Please transcribe exactly the line that holds "Screen dimensions: 1024x576" and all lines that follow it to the end of the records below, omitting any pictures.

[Data]
►

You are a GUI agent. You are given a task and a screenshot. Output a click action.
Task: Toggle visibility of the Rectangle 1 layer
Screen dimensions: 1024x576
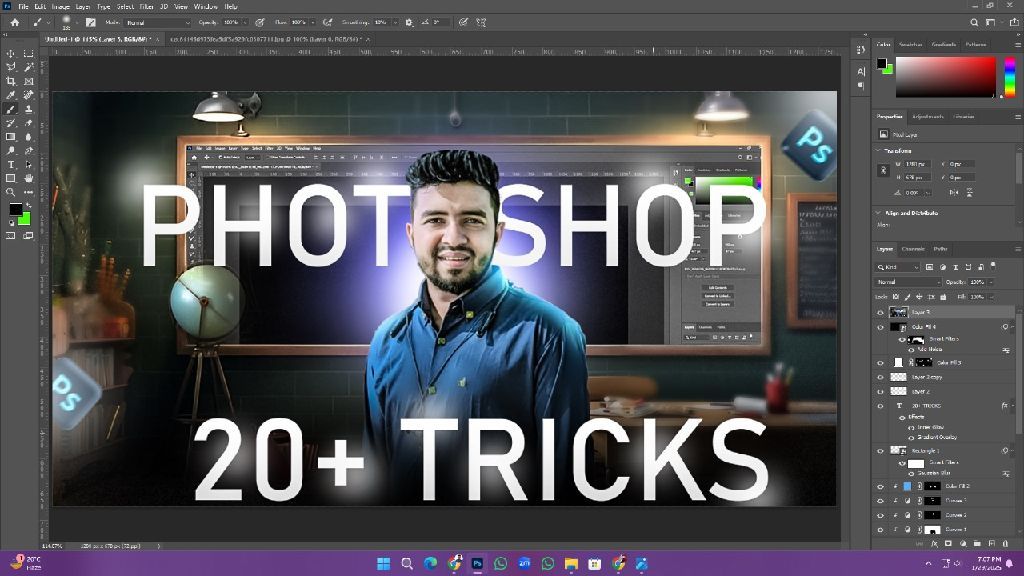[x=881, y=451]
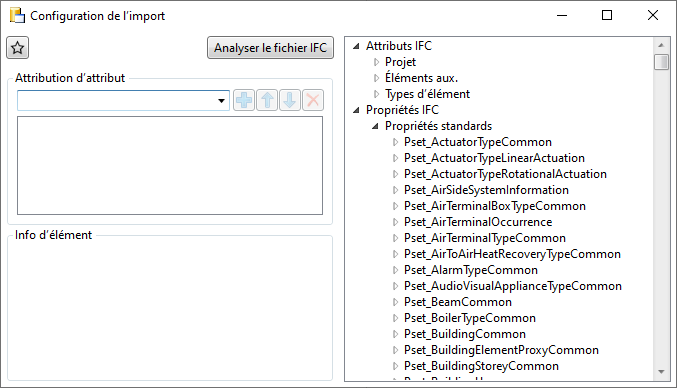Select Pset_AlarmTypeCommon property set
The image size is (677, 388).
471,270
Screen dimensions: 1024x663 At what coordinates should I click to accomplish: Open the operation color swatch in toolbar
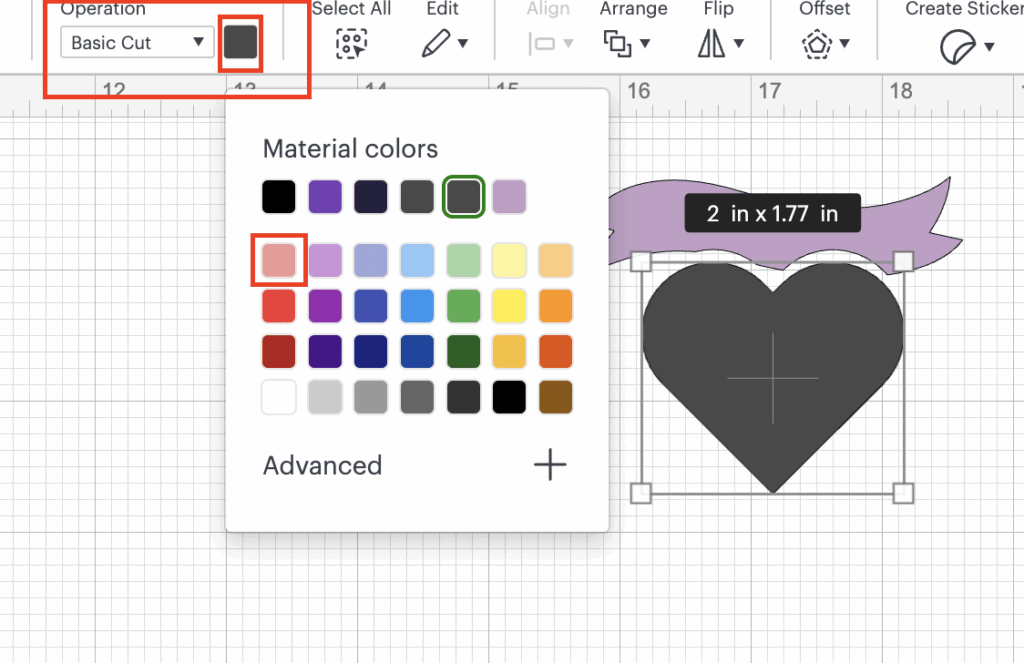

◄

[Output of the task]
Screen dimensions: 1024x576
[x=881, y=451]
Select Pset_AlarmTypeCommon property set
The image size is (677, 388).
471,270
Screen dimensions: 1024x663 At what coordinates should I click to accomplish: Open the operation color swatch in toolbar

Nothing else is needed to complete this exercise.